Key strategic Inputs

Geographical location

The international competitive supply of hydrogen is an equation involving multiple inputs, none more important than user delivery requirements (Gas, liquid etc.) and geographical inputs (availability of renewable energy and distance from point of production to offload). These constraints result in specific regions having strategic supply advantages into specific markets. Australia, United States, regions of South America, North Africa and parts of China exhibit secure access to renewables sources resulting in strategic geo-market advantages.?

Government Policy (Case Study: Japan/Australia)

Japan (Consumer): Actively supports the promotion of meso systems targeting the secure supply hydrogen for a forecast domestic demand of 10MtH2/year at a cost of $2/kgH2 by 2050. Clarity of domestic policies and long term targets supports trade route infrastructure development and associated meso systems. The resultant collective of systems increases connectivity, supports liquidity, promotes competition, reducing costs, and importantly secures domestic supply.

Data extract
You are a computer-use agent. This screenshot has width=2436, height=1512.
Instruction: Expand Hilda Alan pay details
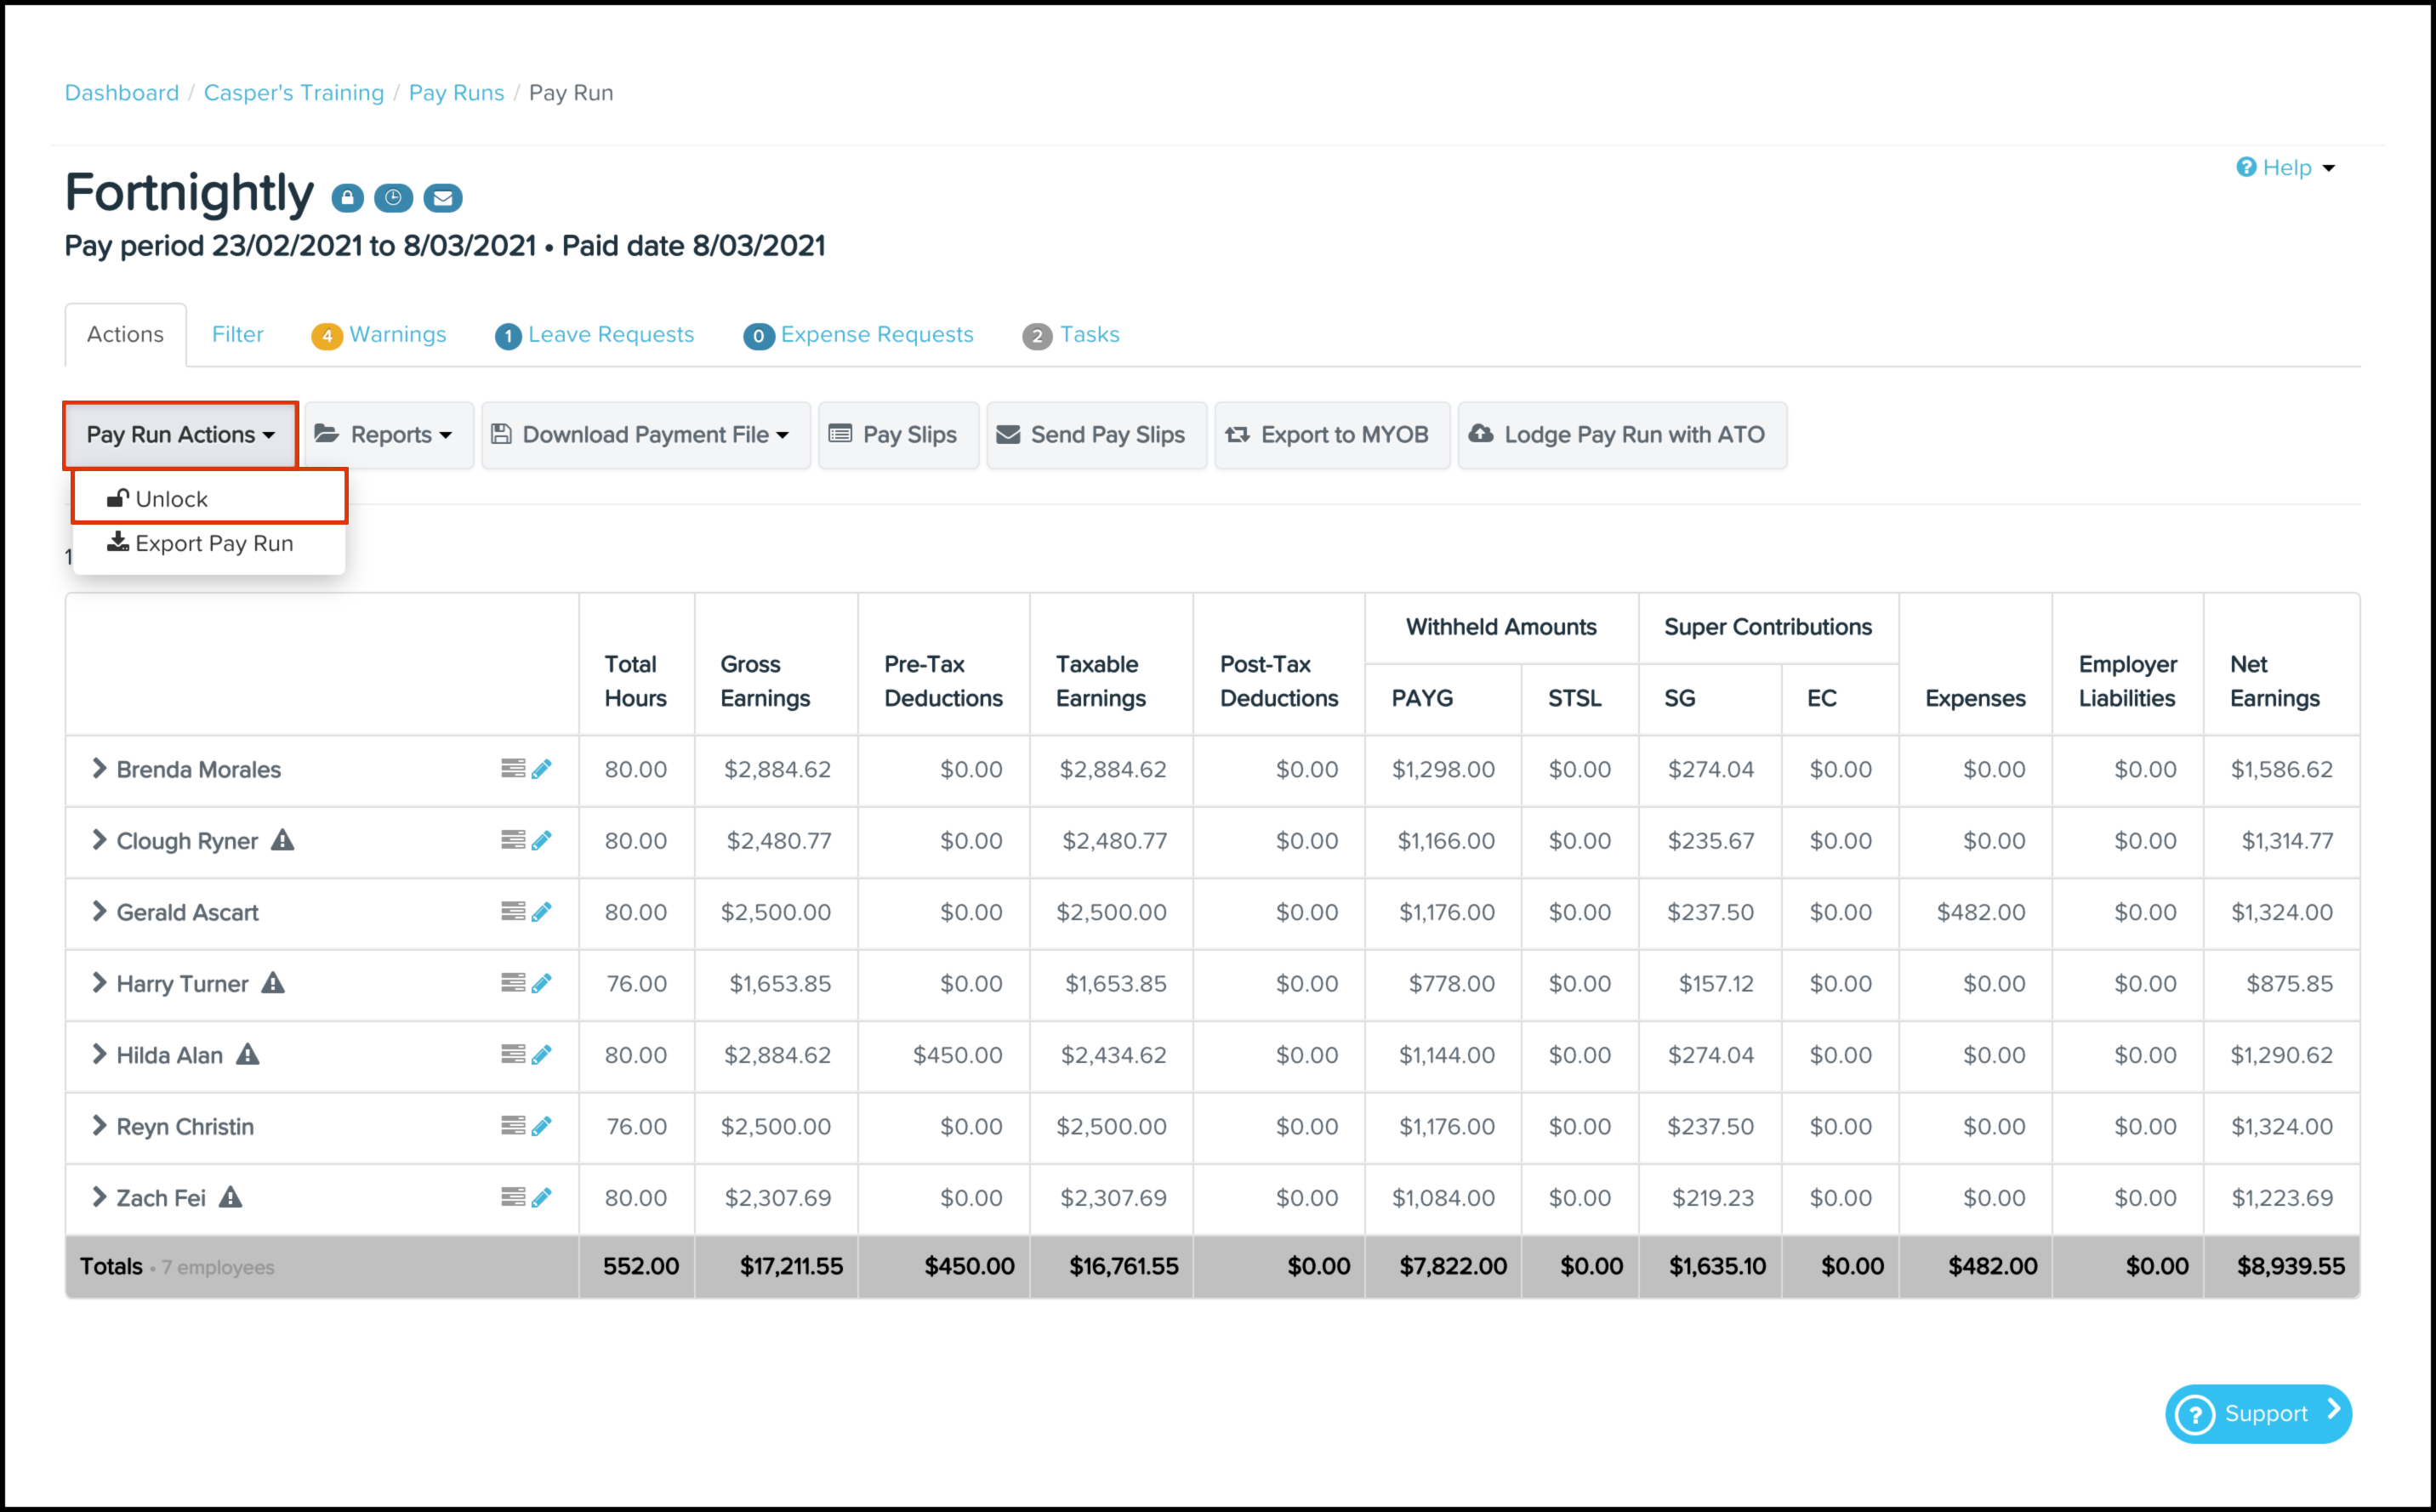coord(99,1054)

Task brief
Carry the text on strategic inputs for international hydrogen supply further, picking up right after its last sentence.

Expected output
Australia (Supplier): Australia’s cost of hydrogen production is forecast to be $2/kgH2 with targets as low as $1.50/kgH2 by 2030, with landed prices to Japan and neighbors of $5-7/kgH2. Japans lack of renewables and importation of over 90% of current energy requirements results in domestic production costs of $6.5/kgH2 (TFOH). Price competitiveness, geographical location, economic stability and government structure strategically supports international trade between Australia and Japan.?

Funding (Case Study Yara)

Yara, a global ammonia production and trading company trades more than 30% of the world’s ammonia (About Yara, 2018). To support ongoing operations Yara received a joint 5 year revolving credit finance agreement worth $1.1B with 13 international relationship banks directly linked to 10% targeted reductions of GHG emissions (Reuters, 2019). This will result in a reduction of 2.2 MtCO2/year (Yara Corporate release, 2019). This financial structure is not isolated, increasingly financial institutions are requiring a linkage between sustainability practices and corporate purpose with institutions like ‘The World Bank’ targeting 35% of financing from 2020 onwards for the support of climate action initiatives (World Bank CAP, 2016). This will see a changing landscape to financial institutions lending requirements for project financial support in the future.?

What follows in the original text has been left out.